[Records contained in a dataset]
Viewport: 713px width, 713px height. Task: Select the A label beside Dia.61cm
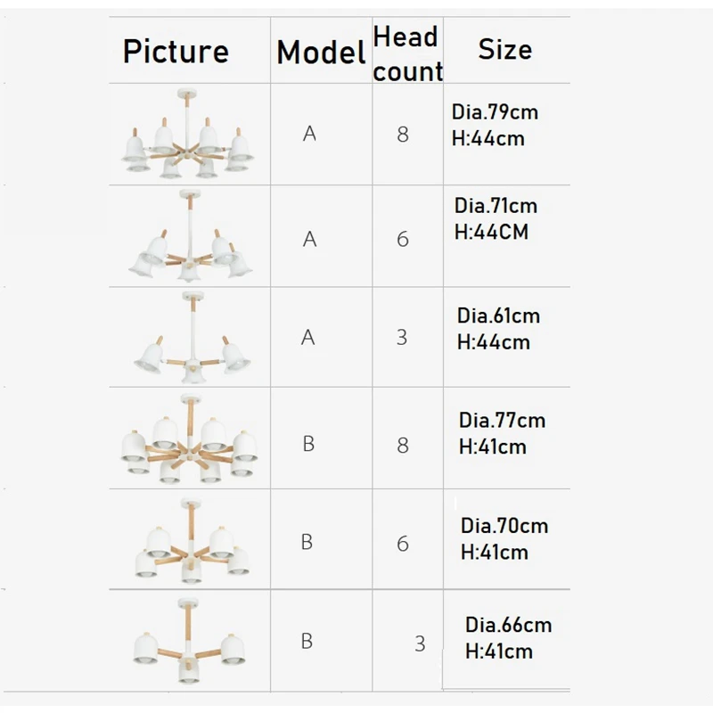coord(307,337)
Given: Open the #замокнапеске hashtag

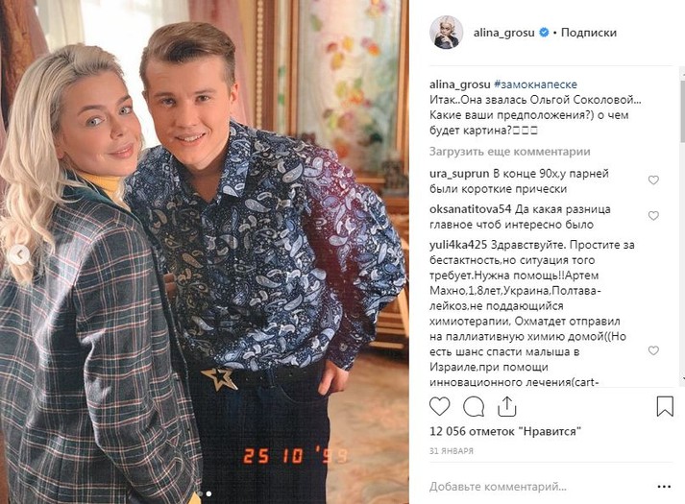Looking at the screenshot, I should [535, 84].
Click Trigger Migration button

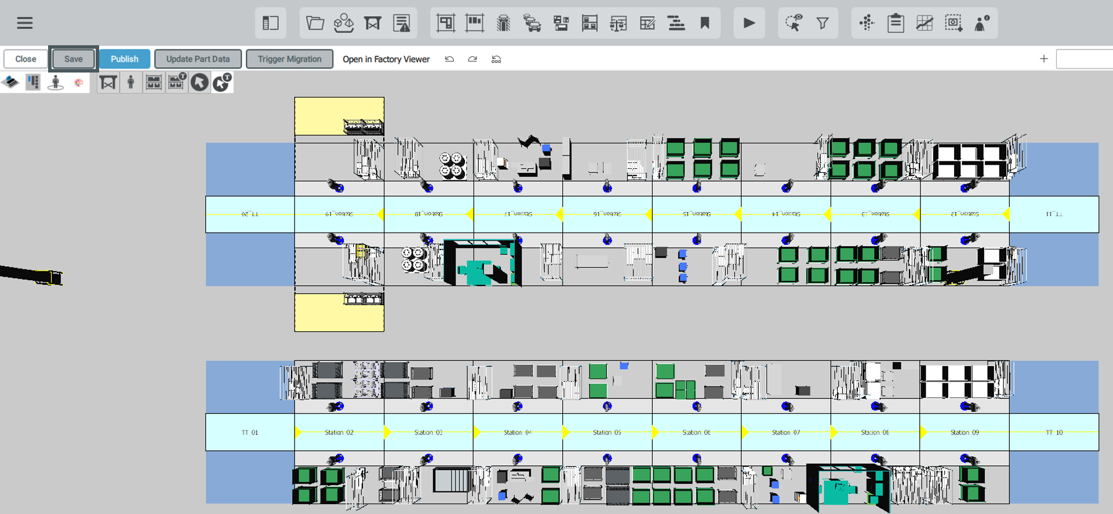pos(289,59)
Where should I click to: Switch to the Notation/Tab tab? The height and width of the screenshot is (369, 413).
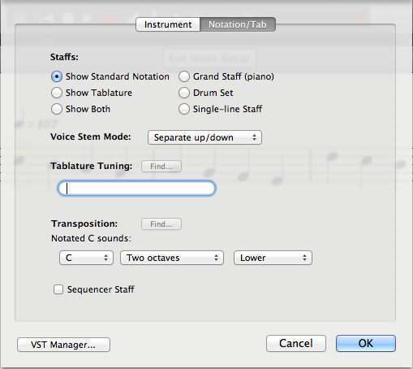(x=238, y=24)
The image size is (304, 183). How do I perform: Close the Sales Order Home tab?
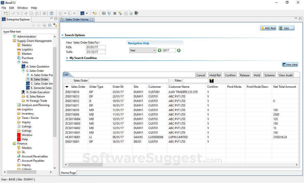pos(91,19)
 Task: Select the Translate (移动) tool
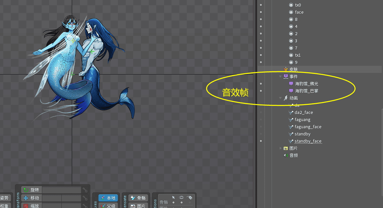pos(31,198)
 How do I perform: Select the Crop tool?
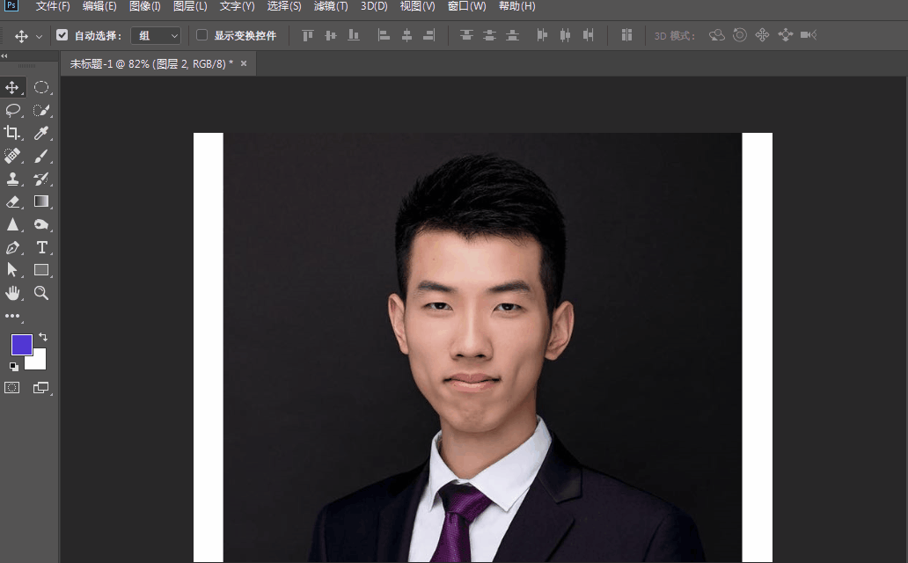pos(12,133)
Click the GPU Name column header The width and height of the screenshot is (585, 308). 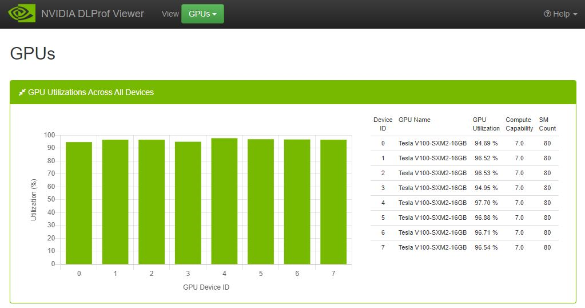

TASK REQUIREMENTS >> What is needed is an exact copy of the data, without any pictures.

RESPONSE BELOW >>
Viewport: 713px width, 713px height. Task: Select the A label beside Dia.61cm
coord(307,337)
Given: Open the #замокнапеске hashtag

Looking at the screenshot, I should [535, 84].
Click Trigger Migration button

pos(289,59)
Where should I click to: Switch to the Notation/Tab tab? The height and width of the screenshot is (369, 413).
(x=238, y=24)
The image size is (304, 183). How do I perform: Close the Sales Order Home tab?
pos(91,19)
 Task: Select the Translate (移动) tool
pos(31,198)
 How do I perform: Select the Crop tool?
pos(12,133)
Click the GPU Name column header The width and height of the screenshot is (585, 308). 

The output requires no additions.